- _Instructions for the task_: Shift every coordinate in the answers up by 50 and repeat the entries from the line holding "Task: Filter by Content Creation category" through the line holding "Action: pyautogui.click(x=111, y=32)", inclusive, keeping their requests. Leave the pictures out.

- _Data to use_:
-- Start --
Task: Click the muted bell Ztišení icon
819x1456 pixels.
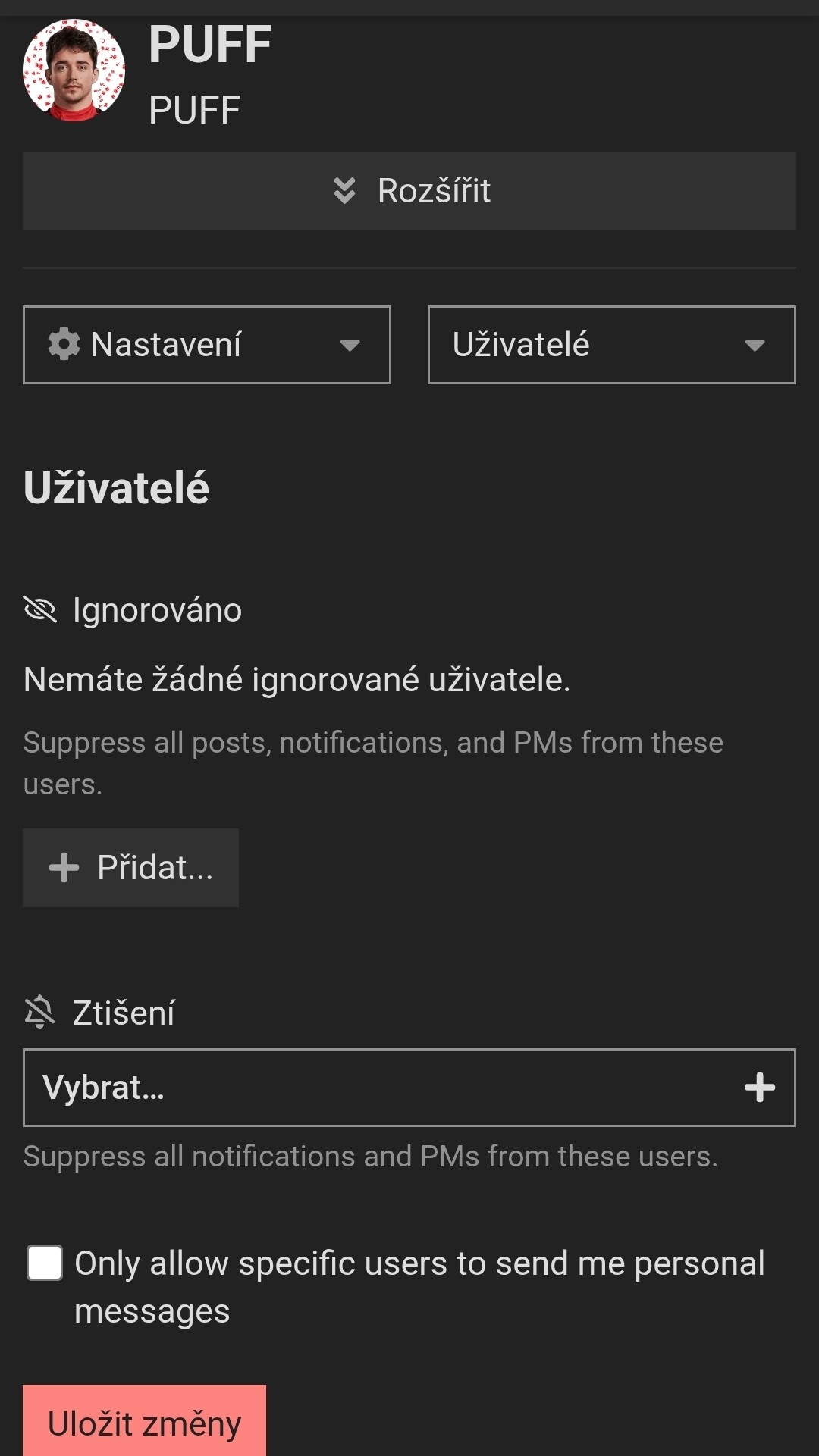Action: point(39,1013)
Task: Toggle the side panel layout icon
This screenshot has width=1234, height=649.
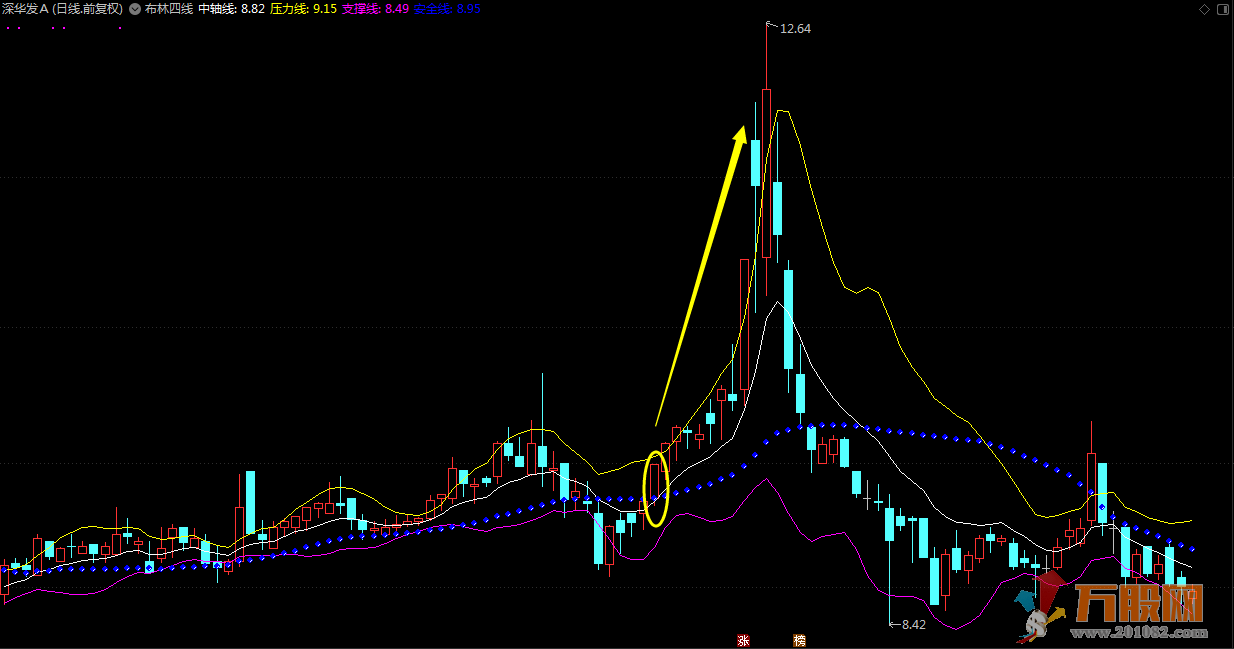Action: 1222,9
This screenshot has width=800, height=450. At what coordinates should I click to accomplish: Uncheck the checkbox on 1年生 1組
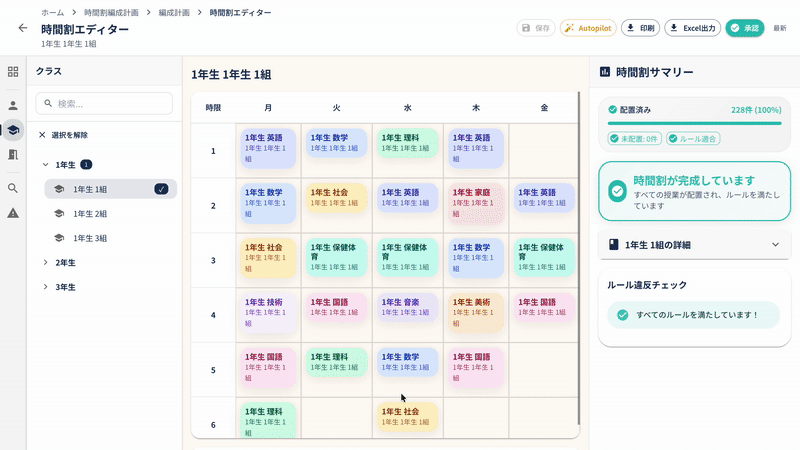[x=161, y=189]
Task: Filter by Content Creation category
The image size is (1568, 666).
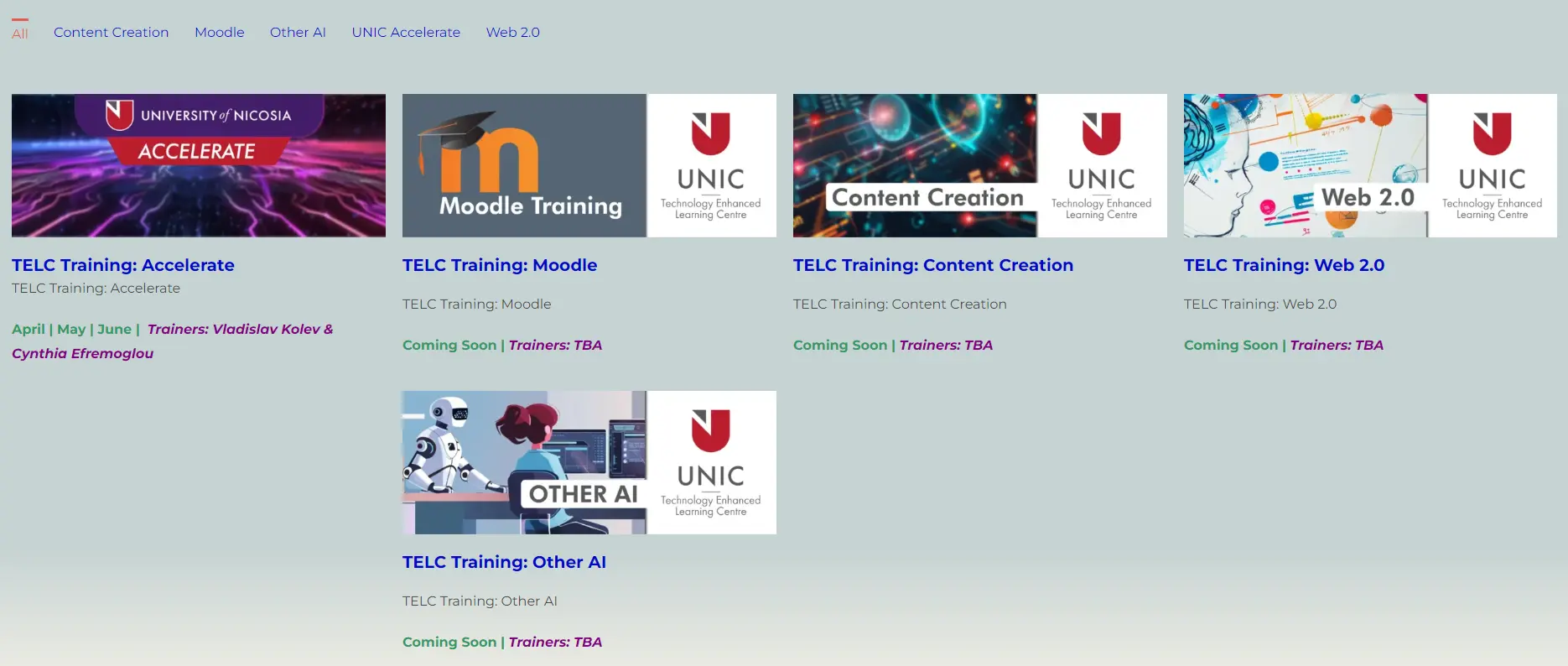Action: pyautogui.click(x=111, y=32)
-- End --
-- Start --
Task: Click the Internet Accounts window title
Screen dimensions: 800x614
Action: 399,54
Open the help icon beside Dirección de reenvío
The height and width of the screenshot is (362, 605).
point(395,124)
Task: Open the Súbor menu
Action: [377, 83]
-- End --
- _The answer_:
Task: Filter by Content Creation category
The image size is (1568, 666).
Action: pyautogui.click(x=161, y=82)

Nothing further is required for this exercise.